En 1975, le président de la République Valéry Giscard d’Estaing prend la décision de ne plus conférer un caractère gouvernemental à cette cérémonie en supprimant la commémoration officielle et nationale. Il propose d'y substituer une journée de l’Europe tandis que le gouvernement envisage l’idée de faire du 11 novembre une journée nationale du souvenir. Motivée par une volonté de réconciliation franco-allemande, cette décision s’inscrit dans une perspective européenne. Elle provoque toutefois de vives réactions en entraîne des protestations, tant dans le monde politique que chez les anciens combattants qui souhaitent depuis longtemps, pour nombre d’entre eux, que le 8 mai soit commémoré à l’égal du 11 novembre.

 

Ainsi, jusqu’en 1981, un grand nombre de communes ont continué à célébrer officiellement le 8 mai à sa date d’anniversaire.

 

 

A partir de 1981 : le 8 mai est déclaré jour férié, puis jour de fête nationale

 

Par modification du Code du travail, la loi n° 81-893 du 2 octobre 1981 ajoute le 8 mai à la liste des jours fériés.

 

En 1982, après de nombreux d »bats, la commémoration est reconnue comme une fête nationale. Cette « journée de la liberté, fériée et chômée, doit être abondamment présentée dans les écoles et les universités et les commémorations qui la ponctuent faire l’objet d’une large couverture médiatique.

 

Malgré une évolution lente et parsemée d’embuches, le 8 mai est bel et bien une date symbolique, célébrée par presque toutes les communes.

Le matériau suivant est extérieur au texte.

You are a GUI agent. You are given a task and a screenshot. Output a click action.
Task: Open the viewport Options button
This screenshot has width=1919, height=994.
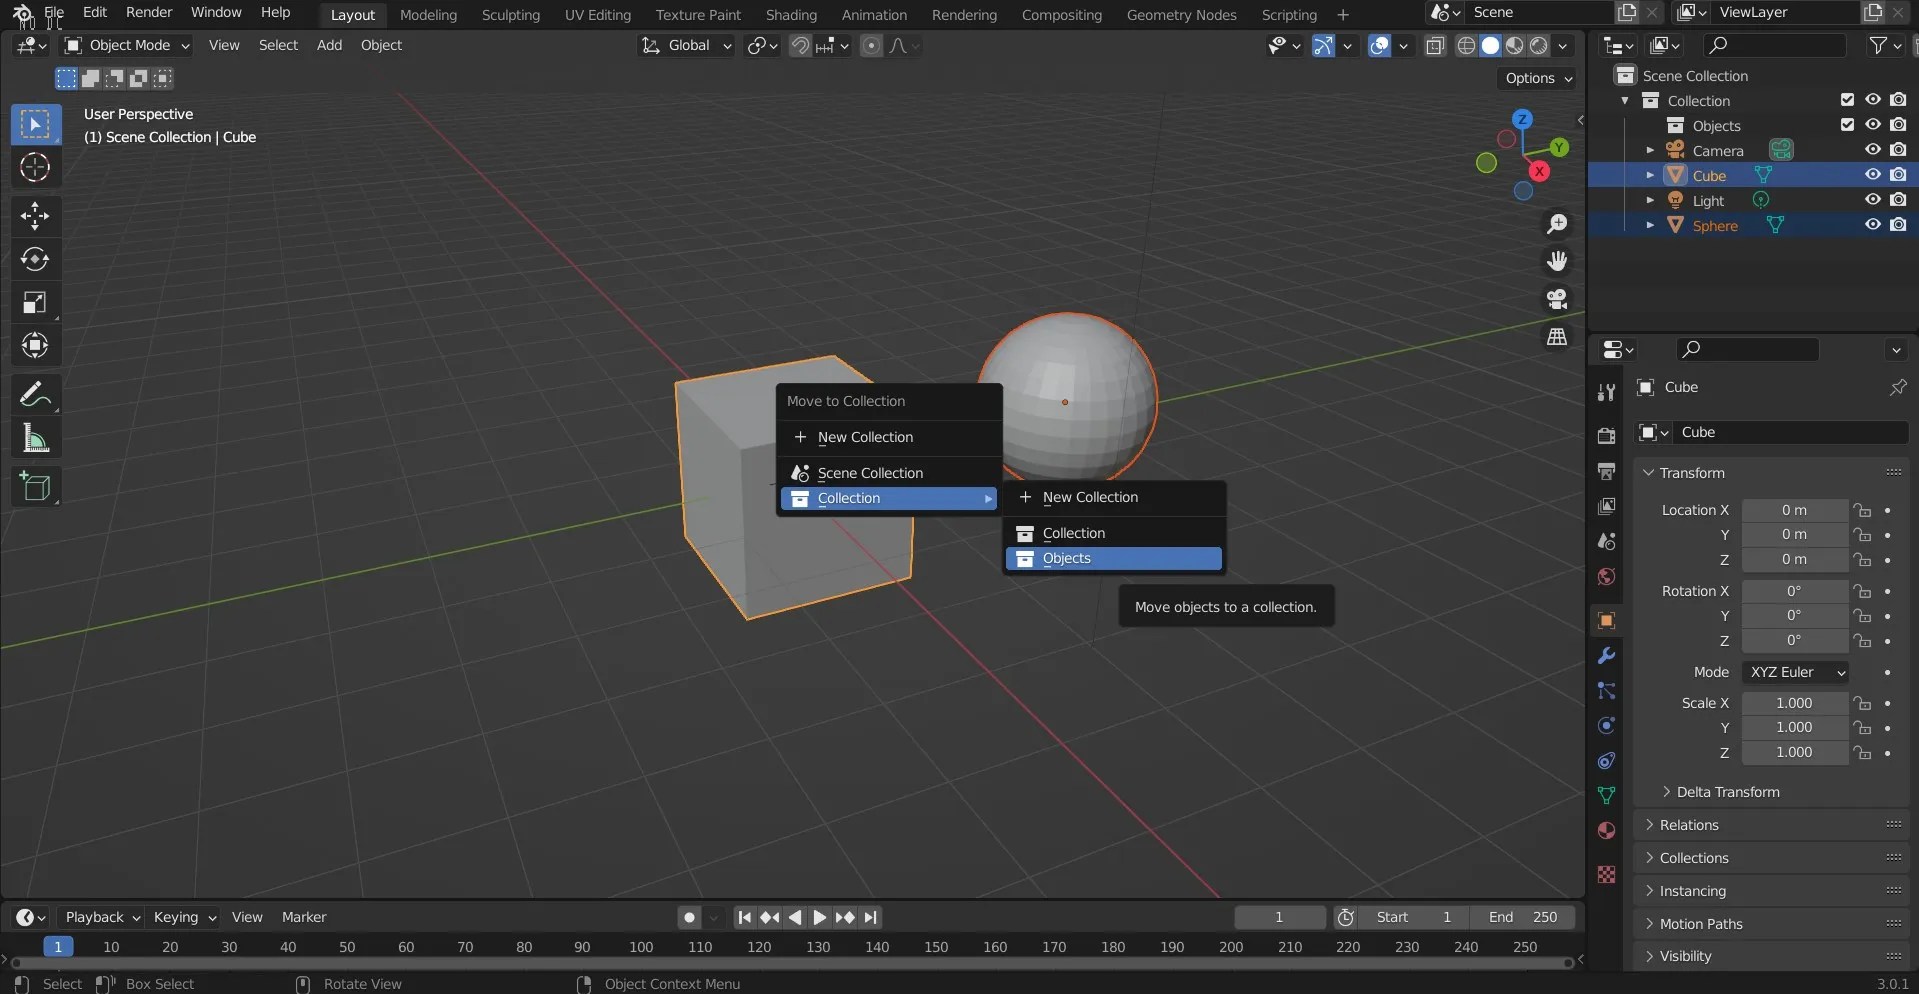click(1536, 79)
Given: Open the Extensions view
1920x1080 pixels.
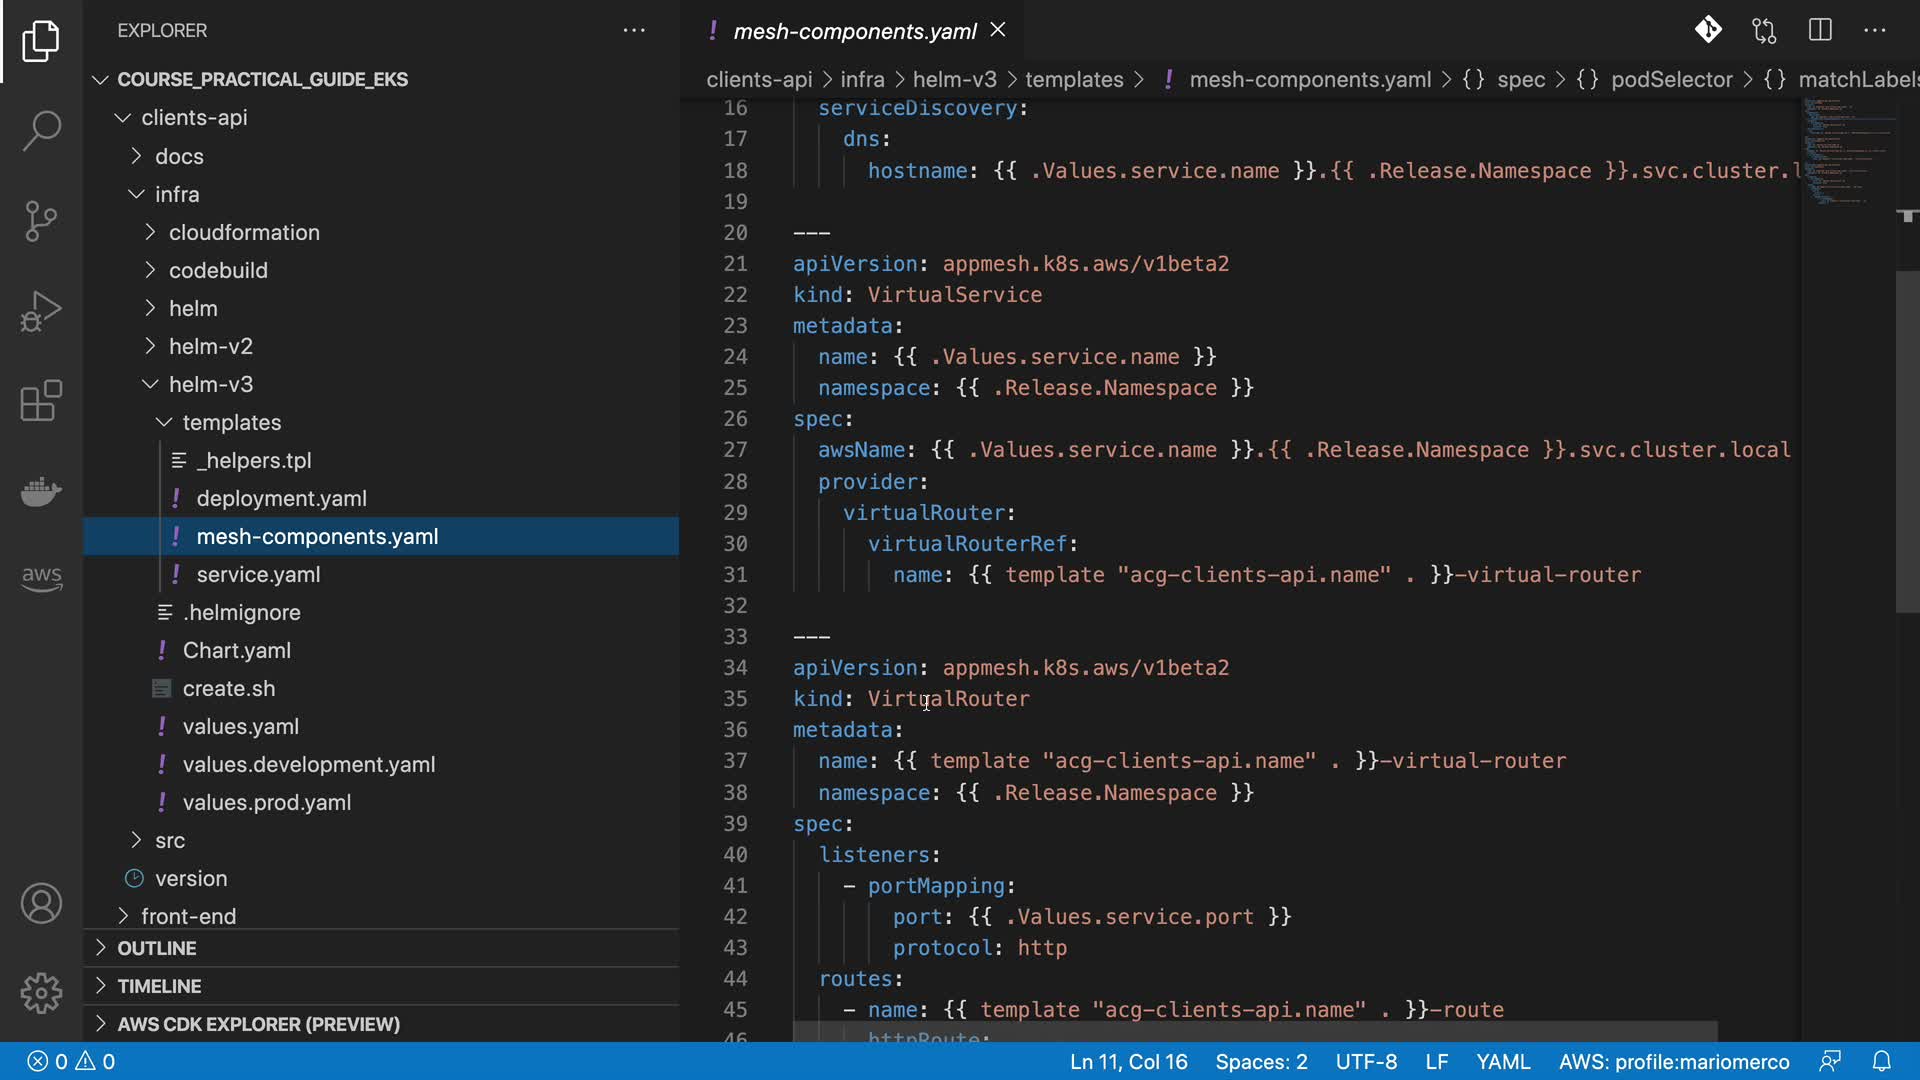Looking at the screenshot, I should [x=41, y=401].
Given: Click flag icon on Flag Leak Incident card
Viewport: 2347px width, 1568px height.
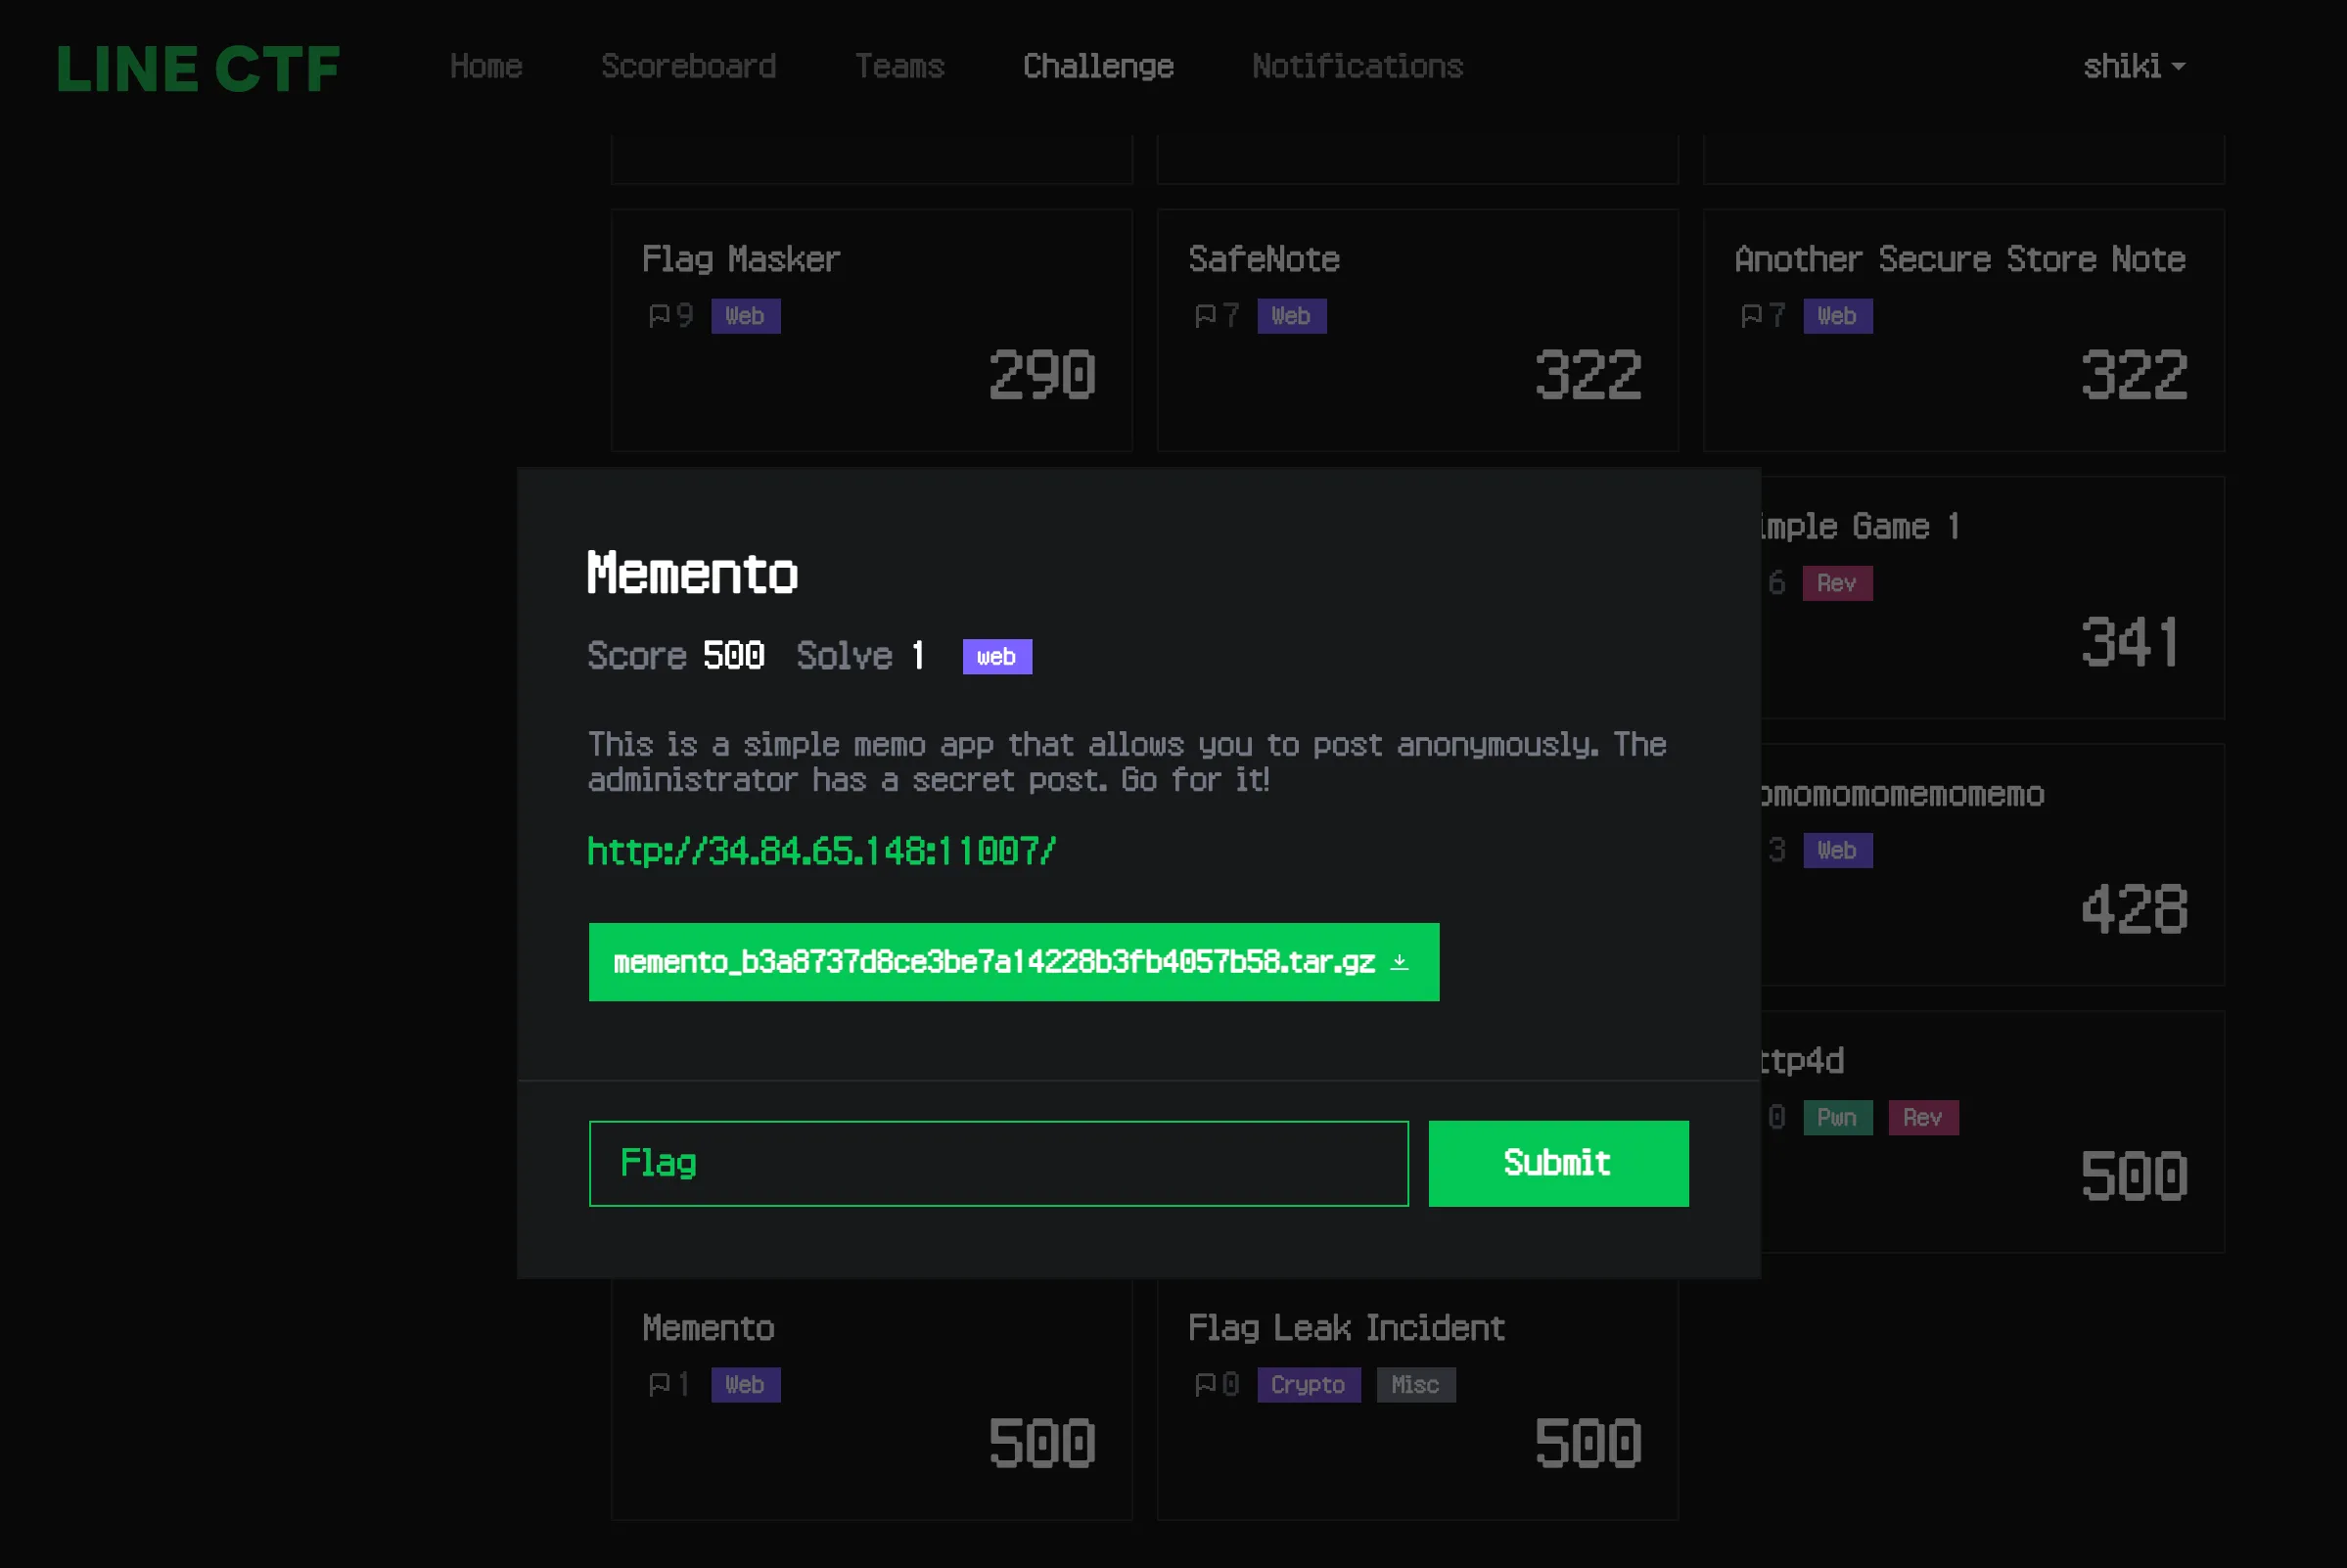Looking at the screenshot, I should click(1205, 1384).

Commémoration nationale, il s’est progressivement imposé comme un second 11 novembre, auquel il emprunte une grande part de son rituel. Lors de cette journée, l’ensemble des évènements de la Seconde Guerre mondiale est commémoré : aussi bien la victoire des Alliés que la fin de l’oppression nazie en Europe. Aujourd’hui, l’unité semble se faire autour du message à transmettre : la lutte pour la liberté et la démocratie.